东青鹤有点意外于花浮这过度的反应,视线掠过对方戴着红色玛瑙耳饰的耳垂,又缓缓收回了手。
“你刚才那一手不是一般的符咒……”
东青鹤忽然道,语气带着肯定。
“修真界的隐身符咒根本躲不过鬼差。”
岂止的是隐身符难敌对方,修真界的任何法器招式从来都不会是鬼差的对手,他们个个都已是熬过天雷劫飞升得道之人,又哪里是还在修真路上的人可以匹敌的。然而方才花浮那一招却分明骗过了对方,能这般成事,除非……他所用的法术并不属于修真界的。

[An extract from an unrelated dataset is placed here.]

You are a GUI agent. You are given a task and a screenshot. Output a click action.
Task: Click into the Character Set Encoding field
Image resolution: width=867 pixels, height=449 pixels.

想到此,东青鹤看着眼前人的目光收了温存亲软,多了一丝深重:“你……可是从地府拿了什么?”那两个鬼差当真是因花浮未走黄泉道而追来的吗?亦或是还有别的职责?
这话问得花浮一时目光闪烁,而东青鹤则敏锐地注意到他同时握紧了双拳,手中还捏着与鬼差打斗未收起的长鞭……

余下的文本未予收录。